Initial Management of Sepsis According to Surviving Sepsis Campaign Guidelines
Sepsis and septic shock are medical emergencies requiring immediate treatment and resuscitation beginning the moment they are recognized. 1
First Hour Bundle: Simultaneous Actions
The Surviving Sepsis Campaign emphasizes that the following interventions must occur within the first hour, not sequentially but simultaneously:
Fluid Resuscitation (Immediate Priority)
- Administer at least 30 mL/kg of IV crystalloid fluid within the first 3 hours, with the goal of delivering this as rapidly as possible, ideally within 1-2 hours 1, 2, 3
- Use crystalloids (either balanced crystalloids like lactated Ringer's or saline) as the first-line fluid choice 1
- Deliver fluid in rapid boluses of 500-1000 mL over 15-30 minutes in adults, reassessing hemodynamic response after each bolus 2, 4
- Stop fluid boluses immediately if signs of fluid overload develop (pulmonary edema, new hepatomegaly, worsening oxygenation) 2
Antimicrobial Therapy (Equally Time-Critical)

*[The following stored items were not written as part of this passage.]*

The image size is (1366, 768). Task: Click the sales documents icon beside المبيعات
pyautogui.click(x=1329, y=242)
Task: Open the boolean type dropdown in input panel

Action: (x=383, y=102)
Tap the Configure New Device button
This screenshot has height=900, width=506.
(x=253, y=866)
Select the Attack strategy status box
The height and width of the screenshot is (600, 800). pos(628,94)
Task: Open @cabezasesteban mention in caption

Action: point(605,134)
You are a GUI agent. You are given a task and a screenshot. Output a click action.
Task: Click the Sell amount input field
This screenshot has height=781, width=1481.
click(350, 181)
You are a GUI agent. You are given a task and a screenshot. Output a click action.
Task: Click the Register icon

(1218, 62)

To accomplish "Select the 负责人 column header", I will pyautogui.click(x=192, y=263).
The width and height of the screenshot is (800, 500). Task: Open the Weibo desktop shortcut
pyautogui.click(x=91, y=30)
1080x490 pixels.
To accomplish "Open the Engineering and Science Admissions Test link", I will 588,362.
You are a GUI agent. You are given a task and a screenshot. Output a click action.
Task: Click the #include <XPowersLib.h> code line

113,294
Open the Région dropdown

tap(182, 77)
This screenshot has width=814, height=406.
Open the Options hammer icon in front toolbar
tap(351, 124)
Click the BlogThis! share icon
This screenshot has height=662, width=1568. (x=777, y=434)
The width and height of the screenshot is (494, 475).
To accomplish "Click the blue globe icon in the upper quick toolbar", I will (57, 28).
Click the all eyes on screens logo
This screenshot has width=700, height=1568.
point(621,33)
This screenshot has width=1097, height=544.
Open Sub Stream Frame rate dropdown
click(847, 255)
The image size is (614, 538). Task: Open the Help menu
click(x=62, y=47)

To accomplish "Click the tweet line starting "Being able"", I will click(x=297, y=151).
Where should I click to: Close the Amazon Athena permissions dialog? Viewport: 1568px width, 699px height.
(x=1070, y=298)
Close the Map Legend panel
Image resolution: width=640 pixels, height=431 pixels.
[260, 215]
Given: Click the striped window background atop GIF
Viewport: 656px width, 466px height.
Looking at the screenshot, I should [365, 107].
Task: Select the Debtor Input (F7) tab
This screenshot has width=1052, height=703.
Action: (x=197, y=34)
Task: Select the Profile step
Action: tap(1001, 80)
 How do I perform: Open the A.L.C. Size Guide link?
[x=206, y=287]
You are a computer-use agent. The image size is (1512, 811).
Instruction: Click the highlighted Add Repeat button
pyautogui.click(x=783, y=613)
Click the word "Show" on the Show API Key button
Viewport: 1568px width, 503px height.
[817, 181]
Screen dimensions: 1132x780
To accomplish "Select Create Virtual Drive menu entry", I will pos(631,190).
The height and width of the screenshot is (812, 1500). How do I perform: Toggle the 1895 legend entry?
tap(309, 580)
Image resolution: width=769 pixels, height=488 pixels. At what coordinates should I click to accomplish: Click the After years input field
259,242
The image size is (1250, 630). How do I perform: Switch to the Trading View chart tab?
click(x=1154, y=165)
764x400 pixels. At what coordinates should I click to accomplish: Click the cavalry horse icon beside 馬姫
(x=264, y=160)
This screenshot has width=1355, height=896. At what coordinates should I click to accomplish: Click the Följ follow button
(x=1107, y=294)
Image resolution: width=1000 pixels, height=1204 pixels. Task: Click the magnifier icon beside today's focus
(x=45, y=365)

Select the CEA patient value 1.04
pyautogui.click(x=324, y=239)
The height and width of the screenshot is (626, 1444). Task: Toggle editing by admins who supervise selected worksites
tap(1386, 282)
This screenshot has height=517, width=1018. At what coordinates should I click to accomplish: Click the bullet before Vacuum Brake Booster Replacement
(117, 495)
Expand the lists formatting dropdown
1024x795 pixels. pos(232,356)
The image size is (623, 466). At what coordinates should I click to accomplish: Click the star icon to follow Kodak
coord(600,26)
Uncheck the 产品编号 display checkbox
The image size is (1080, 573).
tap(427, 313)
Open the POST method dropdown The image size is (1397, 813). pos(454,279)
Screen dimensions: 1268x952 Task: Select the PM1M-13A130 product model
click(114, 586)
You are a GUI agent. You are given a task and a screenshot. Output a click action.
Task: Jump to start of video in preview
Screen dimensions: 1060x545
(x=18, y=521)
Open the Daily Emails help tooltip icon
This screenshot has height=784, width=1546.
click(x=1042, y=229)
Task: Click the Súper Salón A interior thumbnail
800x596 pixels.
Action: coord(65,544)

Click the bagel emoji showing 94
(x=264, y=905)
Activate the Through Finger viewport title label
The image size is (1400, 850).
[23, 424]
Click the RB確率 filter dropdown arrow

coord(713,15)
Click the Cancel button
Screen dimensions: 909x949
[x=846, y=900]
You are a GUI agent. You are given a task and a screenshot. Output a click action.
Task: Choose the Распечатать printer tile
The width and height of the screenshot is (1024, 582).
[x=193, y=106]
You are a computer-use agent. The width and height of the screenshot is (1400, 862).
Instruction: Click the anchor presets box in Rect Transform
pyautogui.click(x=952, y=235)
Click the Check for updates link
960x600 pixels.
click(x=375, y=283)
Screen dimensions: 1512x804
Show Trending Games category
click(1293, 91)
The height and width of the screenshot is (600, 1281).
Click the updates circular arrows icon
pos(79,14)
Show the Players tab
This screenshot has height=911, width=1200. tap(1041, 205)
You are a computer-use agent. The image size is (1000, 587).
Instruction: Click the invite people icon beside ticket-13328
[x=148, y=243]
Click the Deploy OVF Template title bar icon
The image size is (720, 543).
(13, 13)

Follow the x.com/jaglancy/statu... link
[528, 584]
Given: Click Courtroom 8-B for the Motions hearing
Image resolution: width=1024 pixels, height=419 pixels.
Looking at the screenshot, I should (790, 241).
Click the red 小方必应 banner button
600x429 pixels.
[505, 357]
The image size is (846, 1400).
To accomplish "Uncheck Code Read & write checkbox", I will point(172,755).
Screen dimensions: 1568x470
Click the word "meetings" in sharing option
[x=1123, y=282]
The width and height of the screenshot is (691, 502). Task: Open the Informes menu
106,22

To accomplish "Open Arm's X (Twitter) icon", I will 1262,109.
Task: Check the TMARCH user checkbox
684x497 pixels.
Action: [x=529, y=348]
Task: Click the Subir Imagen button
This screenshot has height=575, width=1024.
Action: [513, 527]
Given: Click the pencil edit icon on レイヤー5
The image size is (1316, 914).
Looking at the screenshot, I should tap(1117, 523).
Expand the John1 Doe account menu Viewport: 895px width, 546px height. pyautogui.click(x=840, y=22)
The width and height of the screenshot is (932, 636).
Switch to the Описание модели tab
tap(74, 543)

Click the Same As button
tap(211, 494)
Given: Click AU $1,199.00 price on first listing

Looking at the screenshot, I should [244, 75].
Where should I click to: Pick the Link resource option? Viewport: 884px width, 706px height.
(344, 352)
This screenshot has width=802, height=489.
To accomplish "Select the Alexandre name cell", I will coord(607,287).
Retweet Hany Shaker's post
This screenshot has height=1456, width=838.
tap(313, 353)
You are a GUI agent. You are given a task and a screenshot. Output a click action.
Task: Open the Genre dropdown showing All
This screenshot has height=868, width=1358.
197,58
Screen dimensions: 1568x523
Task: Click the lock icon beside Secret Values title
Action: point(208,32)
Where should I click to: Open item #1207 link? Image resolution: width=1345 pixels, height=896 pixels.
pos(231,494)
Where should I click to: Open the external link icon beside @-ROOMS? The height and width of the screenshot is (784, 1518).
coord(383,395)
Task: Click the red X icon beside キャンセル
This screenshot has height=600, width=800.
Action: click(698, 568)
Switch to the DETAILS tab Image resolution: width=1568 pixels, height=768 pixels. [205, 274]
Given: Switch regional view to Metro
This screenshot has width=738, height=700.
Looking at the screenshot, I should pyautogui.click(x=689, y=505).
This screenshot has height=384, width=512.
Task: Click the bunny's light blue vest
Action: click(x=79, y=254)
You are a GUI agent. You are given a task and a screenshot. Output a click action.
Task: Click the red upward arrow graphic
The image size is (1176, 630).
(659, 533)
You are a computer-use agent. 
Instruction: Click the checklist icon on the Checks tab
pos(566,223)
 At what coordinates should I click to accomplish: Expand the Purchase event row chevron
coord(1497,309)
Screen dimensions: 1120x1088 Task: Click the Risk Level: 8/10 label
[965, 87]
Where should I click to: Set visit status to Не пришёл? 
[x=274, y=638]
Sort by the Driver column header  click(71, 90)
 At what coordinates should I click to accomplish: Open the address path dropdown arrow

- Administer broad-spectrum IV antibiotics within 60 minutes of recognizing sepsis or septic shock 2, 3, 4
- Each hour of delay decreases survival by approximately 7.6% 2, 3
- Obtain at least two sets of blood cultures (aerobic and anaerobic) before antibiotics, but never delay antibiotics more than 45 minutes to obtain cultures 2, 3
Hemodynamic Assessment and Monitoring
- Measure serum lactate immediately upon recognition to confirm tissue hypoperfusion and guide resuscitation intensity 1, 2, 4
- Establish continuous monitoring of heart rate, blood pressure, oxygen saturation, respiratory rate, mental status, and urine output 2, 4
- Target mean arterial pressure (MAP) ≥65 mmHg as the primary hemodynamic goal 1, 2, 3
Ongoing Resuscitation Strategy
Fluid Responsiveness Assessment
- Use dynamic variables over static variables (like central venous pressure) to predict fluid responsiveness where available 1
- Continue fluid administration as long as hemodynamic factors continue to improve 1
- Reassess after each 500-1000 mL bolus, evaluating for improved perfusion markers: improved mental status, decreased heart rate, increased urine output, warming of extremities, improved capillary refill 2, 4
Critical Pitfall: The 2016 guidelines explicitly moved away from the previous EGDT protocol that used central venous pressure (CVP) and central venous oxygen saturation (ScvO2) targets, as three large multicenter trials failed to show mortality reduction with this approach 1. CVP alone cannot justify fluid resuscitation decisions because it poorly predicts fluid responsiveness 1, 4.
Vasopressor Initiation
- Start norepinephrine as the first-choice vasopressor if MAP remains <65 mmHg despite adequate fluid resuscitation (typically after 30 mL/kg crystalloid) 1, 2, 3, 4
- Add either vasopressin (up to 0.03 U/min) or epinephrine to norepinephrine if additional agents are needed to maintain MAP target 1, 3
- Avoid low-dose dopamine for renal protection (strong recommendation against this practice) 1
Lactate-Guided Resuscitation
- Normalize lactate in patients with elevated lactate levels as a marker of adequate tissue perfusion 1, 3
- Repeat lactate measurement within 2-6 hours if initially elevated; declining lactate indicates adequate resuscitation 2, 4
Additional Critical Components
Source Control
- Identify or exclude a specific anatomic diagnosis of infection requiring emergent source control as rapidly as possible 3
- Implement required source control intervention (drainage, debridement) within 12 hours after diagnosis, as soon as medically and logistically practical 3
Fluid Type Selection
- Avoid hydroxyethyl starches completely for intravascular volume replacement (strong recommendation against due to increased acute kidney injury and mortality) 1, 3, 4
- Consider adding albumin when patients require substantial amounts of crystalloids to maintain adequate MAP 1, 3
- Balanced crystalloids or saline are both acceptable, though balanced crystalloids may reduce acid-base abnormalities 2
Reassessment Algorithm
Perform thorough clinical examination after each intervention, evaluating:
- Heart rate, blood pressure, arterial oxygen saturation 1, 2
- Respiratory rate, temperature, urine output 1, 2
- Mental status, capillary refill, skin perfusion 2, 4
- Consider bedside echocardiography to assess cardiac function if clinical examination does not lead to clear diagnosis 1
Key Algorithmic Approach: The modern Surviving Sepsis Campaign approach emphasizes that sepsis is a medical emergency requiring immediate action, with the initial 30 mL/kg crystalloid bolus serving as a fixed starting point while obtaining more specific hemodynamic information, followed by ongoing reassessment-guided therapy rather than rigid protocol-driven targets 1, 2.